** Data to examine follows **

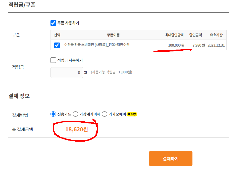Screen dimensions: 231x176
Task: Click the 사용가능 적립금 1,000원 note
Action: (x=112, y=72)
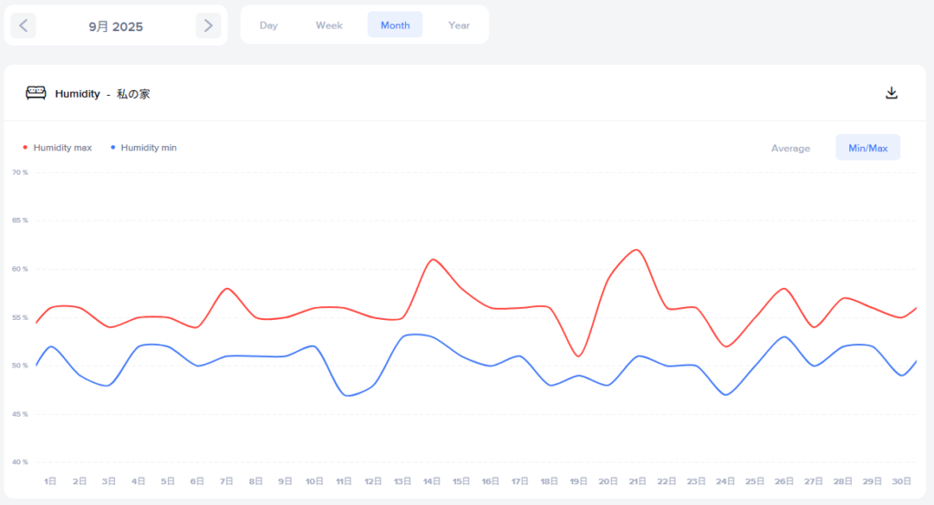This screenshot has width=934, height=505.
Task: Click the blue Humidity min legend dot
Action: click(112, 147)
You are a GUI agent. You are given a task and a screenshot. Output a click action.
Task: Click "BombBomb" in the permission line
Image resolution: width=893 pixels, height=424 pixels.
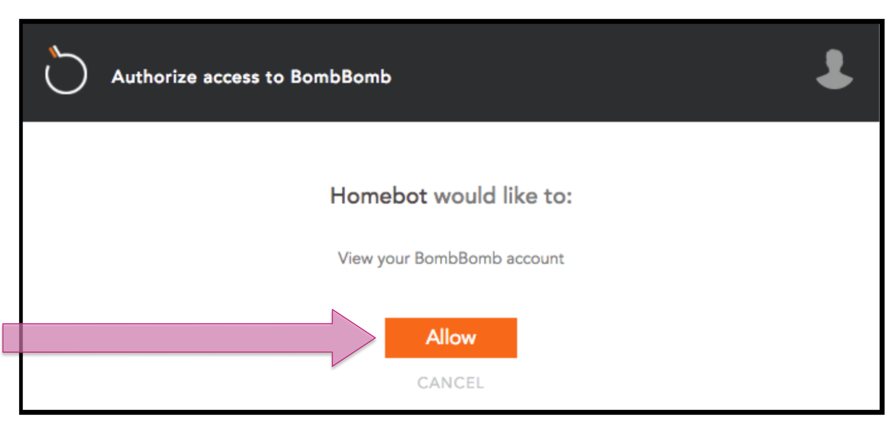(458, 258)
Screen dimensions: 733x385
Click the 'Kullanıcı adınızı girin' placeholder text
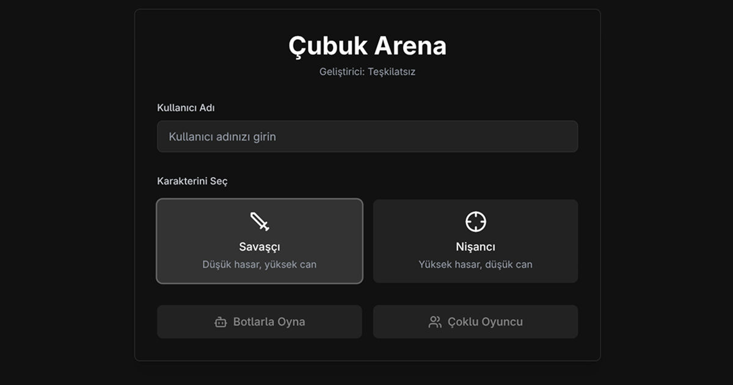222,137
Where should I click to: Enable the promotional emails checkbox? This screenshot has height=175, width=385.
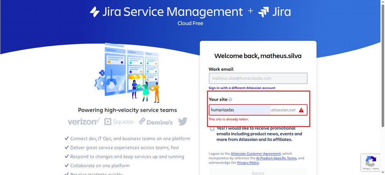coord(212,129)
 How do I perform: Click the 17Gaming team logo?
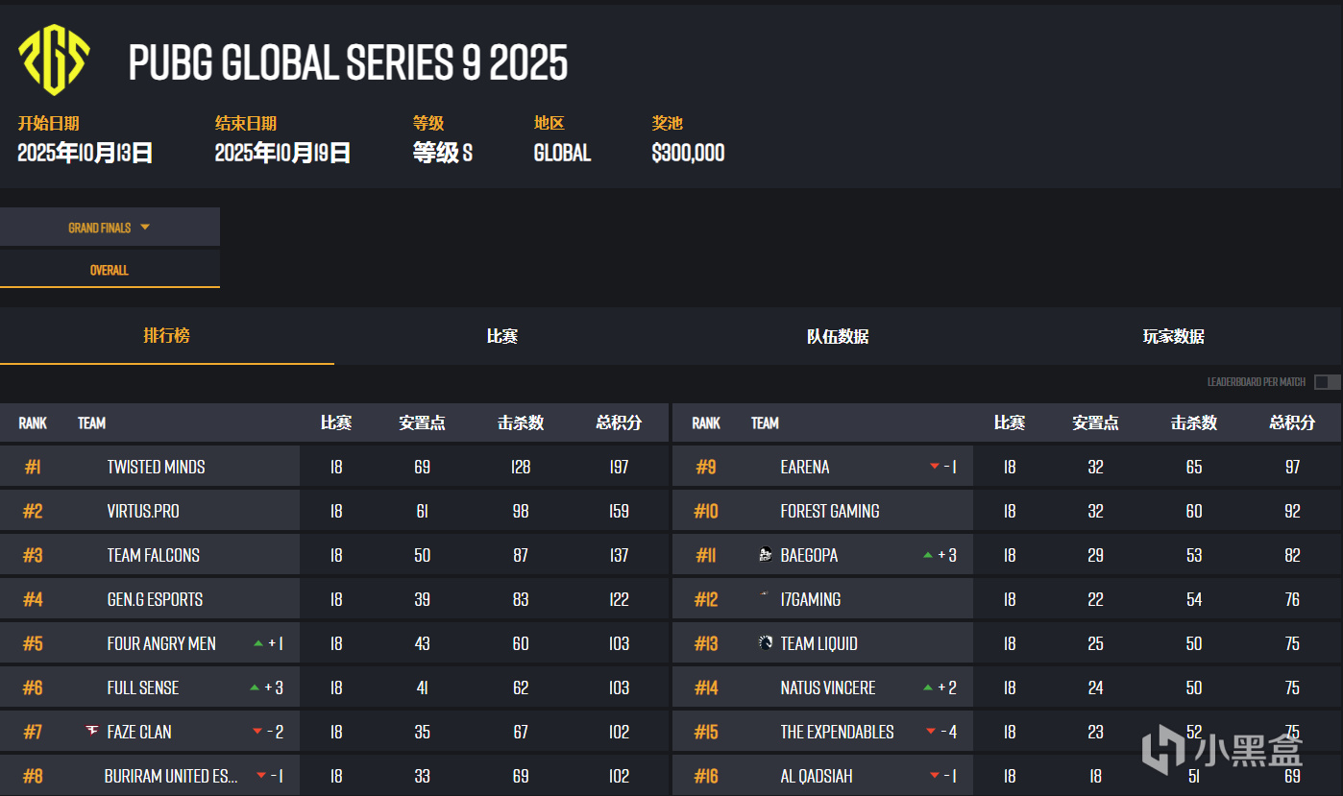click(766, 597)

** End of Data to examine **

(Exercise prompt) Give again exactly the lines from the one holding "You are a GUI" to the final line of the records, both ends included; any pictures stay out.

(Solution for this task)
You are a GUI agent. You are given a task and a screenshot. Output a click action.
Task: Click "BombBomb" in the permission line
Image resolution: width=893 pixels, height=424 pixels.
(458, 258)
Screen dimensions: 733x385
Click the 'Kullanıcı adınızı girin' placeholder text
222,137
Where should I click to: Enable the promotional emails checkbox? This screenshot has height=175, width=385.
coord(212,129)
 How do I perform: Click the 17Gaming team logo?
click(766, 597)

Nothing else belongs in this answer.